Obstructive sleep apnea (OSA) interrupts sleep and can make the body’s oxygen levels fall or carbon dioxide levels rise. This can make kids miss out on healthy, restful sleep. Untreated obstructive sleep apnea can lead to learning, behavior, growth, and heart problems.
What Causes Obstructive Sleep Apnea?
When we sleep, our muscles relax. This includes the muscles in the back of the throat that help keep the airway open. In obstructive sleep apnea, these muscles can relax too much and block the airway, making it hard to breathe.
This is especially true if someone has large tonsils or adenoids, which can block the airway during sleep.
Other things that can make a child likely to have OSA include:
- a family history of OSA
- being overweight
- medical conditions such as Down syndrome or cerebral palsy
- problems of the mouth, jaw, or throat that narrow the airway
- a large tongue, which can fall back and block the airway during sleep
What Are the Signs & Symptoms of Obstructive Sleep Apnea?
When breathing stops, oxygen levels in the body drop and carbon dioxide levels rise. This usually triggers the brain to wake us up to breathe. Most of the time, this happens quickly and we go right back to sleep without knowing we woke up.
This pattern can repeat itself all night in obstructive sleep apnea. Because of this, people who have it don’t reach a deeper, more restful level of sleep.
Signs of obstructive sleep apnea in kids include:
- snoring, often with pauses, snorts, or gasps
- heavy breathing while sleeping
- very restless sleep and sleeping in unusual positions
- bedwetting (especially if a child had stayed dry at night)
- daytime sleepiness or behavior/learning problems
- sleepwalking or night terrors
Because it’s hard for them to get a good night’s sleep, kids might:
- have a hard time waking up in the morning
- be tired or fall asleep during the day
- have trouble paying attention or be hyperactive
As a result, obstructive sleep apnea can hurt school performance. Teachers and others may think a child has ADHD or learning problems.
How Is Obstructive Sleep Apnea Diagnosed?
Talk to your doctor if your child:
- snores regularly
- is a restless sleeper
- falls asleep during the day
- has other signs of sleep apnea
Your doctor might refer you to a sleep specialist or recommend a sleep study.
A sleep study (also called a polysomnogram) can help doctors diagnose sleep apnea and other sleep disorders. Sleep studies are painless and risk-free, but kids usually need to spend the night in a hospital or sleep center.
During a sleep study, doctors check:
- eye movements
- heart rate
- breathing patterns
- brain waves
- blood oxygen levels
- carbon dioxide levels
- snoring and other noises
- body movements and sleep positions
How Is Obstructive Sleep Apnea Treated?
When obstructive sleep apnea is mild, doctors might check a child’s sleep for a while to see if symptoms improve before deciding on treatment. Nasal sprays or other medicines may help some kids with mild OSA.

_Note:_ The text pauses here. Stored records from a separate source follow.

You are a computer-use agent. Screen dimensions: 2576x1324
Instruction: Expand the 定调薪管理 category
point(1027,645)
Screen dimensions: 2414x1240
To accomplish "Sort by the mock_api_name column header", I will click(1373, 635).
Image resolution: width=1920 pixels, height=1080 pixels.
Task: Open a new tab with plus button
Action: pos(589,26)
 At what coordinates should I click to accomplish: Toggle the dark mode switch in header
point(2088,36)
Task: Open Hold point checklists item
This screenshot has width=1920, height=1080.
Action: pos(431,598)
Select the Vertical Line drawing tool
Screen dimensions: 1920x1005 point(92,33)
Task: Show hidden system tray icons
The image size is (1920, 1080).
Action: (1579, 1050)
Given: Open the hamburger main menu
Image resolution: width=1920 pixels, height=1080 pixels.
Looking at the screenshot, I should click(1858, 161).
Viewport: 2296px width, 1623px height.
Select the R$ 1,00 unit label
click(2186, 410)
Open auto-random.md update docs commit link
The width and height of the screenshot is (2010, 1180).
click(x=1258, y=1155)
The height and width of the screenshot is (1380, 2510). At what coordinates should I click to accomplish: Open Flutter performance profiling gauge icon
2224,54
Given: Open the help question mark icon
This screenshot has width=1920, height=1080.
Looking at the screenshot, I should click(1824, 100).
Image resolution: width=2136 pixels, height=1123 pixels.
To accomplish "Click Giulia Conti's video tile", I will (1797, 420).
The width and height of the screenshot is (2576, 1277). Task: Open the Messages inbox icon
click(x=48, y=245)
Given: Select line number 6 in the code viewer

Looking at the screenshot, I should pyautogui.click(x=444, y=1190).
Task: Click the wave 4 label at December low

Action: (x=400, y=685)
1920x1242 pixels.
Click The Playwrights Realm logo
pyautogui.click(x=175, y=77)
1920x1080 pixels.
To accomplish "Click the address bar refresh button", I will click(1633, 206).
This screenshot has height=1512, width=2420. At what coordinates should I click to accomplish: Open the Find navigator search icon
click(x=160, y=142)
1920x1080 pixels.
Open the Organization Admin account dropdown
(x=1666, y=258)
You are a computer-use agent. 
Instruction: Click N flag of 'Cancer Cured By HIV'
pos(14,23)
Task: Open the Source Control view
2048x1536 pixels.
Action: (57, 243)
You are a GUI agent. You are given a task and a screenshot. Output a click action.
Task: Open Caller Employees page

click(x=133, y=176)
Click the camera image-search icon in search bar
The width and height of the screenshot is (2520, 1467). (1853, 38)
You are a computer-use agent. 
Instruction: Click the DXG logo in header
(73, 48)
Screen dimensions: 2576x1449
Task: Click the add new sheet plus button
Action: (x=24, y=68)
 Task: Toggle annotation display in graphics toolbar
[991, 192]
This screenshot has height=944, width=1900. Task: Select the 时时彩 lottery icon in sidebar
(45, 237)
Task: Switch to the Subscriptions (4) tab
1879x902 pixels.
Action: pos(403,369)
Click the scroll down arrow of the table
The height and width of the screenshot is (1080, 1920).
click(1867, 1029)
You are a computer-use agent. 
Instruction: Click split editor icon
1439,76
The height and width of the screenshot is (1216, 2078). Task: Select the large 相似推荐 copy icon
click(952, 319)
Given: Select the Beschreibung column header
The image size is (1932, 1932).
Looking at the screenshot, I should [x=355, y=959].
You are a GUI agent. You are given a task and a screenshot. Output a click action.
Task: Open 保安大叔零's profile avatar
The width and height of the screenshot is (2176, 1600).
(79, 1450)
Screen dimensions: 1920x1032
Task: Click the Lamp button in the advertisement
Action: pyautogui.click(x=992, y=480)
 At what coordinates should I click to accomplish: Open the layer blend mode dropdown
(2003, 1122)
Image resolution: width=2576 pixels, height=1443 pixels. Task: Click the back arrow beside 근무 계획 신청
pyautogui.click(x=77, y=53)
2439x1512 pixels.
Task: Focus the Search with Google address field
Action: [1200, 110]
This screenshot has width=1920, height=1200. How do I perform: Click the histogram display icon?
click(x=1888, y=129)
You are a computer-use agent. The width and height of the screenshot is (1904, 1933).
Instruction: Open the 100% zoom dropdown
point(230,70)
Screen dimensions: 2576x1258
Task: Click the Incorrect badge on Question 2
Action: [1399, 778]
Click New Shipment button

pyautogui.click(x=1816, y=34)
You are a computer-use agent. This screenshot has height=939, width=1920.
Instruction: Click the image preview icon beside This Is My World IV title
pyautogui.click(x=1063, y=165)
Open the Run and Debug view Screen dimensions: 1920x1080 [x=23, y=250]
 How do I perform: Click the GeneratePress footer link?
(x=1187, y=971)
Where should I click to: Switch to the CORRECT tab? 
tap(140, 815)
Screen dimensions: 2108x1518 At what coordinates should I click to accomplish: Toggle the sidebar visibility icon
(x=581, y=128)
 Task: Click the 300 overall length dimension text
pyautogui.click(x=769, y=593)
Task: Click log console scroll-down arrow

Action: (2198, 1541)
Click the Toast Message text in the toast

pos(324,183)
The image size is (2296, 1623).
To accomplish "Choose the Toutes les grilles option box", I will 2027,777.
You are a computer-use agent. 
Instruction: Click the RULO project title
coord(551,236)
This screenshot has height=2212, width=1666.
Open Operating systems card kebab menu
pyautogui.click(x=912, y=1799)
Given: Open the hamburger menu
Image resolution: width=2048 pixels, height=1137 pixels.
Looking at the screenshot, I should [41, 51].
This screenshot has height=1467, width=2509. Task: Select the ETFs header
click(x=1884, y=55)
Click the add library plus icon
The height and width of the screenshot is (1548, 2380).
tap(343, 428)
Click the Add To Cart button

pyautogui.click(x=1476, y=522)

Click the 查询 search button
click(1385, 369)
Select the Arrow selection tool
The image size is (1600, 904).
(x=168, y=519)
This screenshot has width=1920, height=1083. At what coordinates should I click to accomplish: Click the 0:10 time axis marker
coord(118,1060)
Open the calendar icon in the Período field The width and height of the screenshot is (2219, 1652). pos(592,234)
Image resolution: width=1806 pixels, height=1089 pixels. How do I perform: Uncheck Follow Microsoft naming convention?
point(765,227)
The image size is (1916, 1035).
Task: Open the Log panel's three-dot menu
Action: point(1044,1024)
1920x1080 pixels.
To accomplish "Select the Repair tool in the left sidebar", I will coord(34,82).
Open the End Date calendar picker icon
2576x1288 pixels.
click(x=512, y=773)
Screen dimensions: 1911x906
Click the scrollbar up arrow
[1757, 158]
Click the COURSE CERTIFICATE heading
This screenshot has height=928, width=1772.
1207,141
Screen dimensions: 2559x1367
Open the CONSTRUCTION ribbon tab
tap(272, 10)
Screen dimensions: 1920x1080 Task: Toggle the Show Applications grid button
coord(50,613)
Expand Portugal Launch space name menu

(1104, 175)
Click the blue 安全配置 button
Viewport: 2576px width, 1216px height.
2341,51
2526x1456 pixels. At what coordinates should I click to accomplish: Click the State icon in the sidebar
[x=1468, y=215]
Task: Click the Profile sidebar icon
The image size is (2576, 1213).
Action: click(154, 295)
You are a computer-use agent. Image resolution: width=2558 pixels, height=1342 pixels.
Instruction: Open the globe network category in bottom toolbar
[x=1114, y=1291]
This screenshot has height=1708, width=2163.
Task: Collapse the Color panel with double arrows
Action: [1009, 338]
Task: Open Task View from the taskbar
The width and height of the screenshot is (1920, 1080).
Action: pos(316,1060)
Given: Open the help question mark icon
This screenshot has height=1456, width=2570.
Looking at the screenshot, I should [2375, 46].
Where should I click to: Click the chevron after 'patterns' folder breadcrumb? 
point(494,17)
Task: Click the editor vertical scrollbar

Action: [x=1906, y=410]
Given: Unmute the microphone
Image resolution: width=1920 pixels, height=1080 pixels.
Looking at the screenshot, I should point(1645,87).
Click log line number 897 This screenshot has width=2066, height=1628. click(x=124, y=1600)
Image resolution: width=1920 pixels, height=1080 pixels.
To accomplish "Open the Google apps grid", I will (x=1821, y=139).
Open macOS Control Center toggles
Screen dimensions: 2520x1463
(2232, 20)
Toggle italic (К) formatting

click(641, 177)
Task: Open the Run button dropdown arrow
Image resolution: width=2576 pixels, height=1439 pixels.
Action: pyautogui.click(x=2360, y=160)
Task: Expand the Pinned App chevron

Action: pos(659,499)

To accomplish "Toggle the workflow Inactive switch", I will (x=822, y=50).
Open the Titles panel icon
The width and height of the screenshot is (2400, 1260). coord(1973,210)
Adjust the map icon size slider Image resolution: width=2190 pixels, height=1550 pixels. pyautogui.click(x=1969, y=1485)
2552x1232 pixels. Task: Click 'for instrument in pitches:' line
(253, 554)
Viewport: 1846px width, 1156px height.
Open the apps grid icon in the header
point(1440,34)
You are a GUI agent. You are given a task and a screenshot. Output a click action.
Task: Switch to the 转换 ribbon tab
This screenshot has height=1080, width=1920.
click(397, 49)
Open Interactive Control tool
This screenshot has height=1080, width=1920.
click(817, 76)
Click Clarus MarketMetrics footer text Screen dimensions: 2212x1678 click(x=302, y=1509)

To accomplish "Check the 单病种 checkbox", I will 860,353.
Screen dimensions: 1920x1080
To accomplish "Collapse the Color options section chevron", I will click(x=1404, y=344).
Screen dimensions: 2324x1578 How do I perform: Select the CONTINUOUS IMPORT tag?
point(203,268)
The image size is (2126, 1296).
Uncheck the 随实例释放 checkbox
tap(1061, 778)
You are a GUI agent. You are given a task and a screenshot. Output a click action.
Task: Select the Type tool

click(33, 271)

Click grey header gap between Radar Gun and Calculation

When big tonsils cause sleep apnea, doctors will refer families to an ear, nose, and throat doctor (ENT). The ENT might recommend:
- removing the tonsils (a tonsillectomy)
- removing large adenoids (adenoidectomy)
- removing both (adenotonsillectomy)
These surgeries often are effective treatments for obstructive sleep apnea.
For other causes, a doctor may recommend continuous positive airway pressure (CPAP) therapy. In CPAP therapy, a person wears a mask during sleep. The mask may cover the nose only or the nose and mouth. It’s connected to a machine that pumps air to open the airways.
When excess weight causes obstructive sleep apnea, it’s important to work with a doctor on diet changes, exercise, and other safe ways to lose weight. These patients often need CPAP to help them breathe during sleep.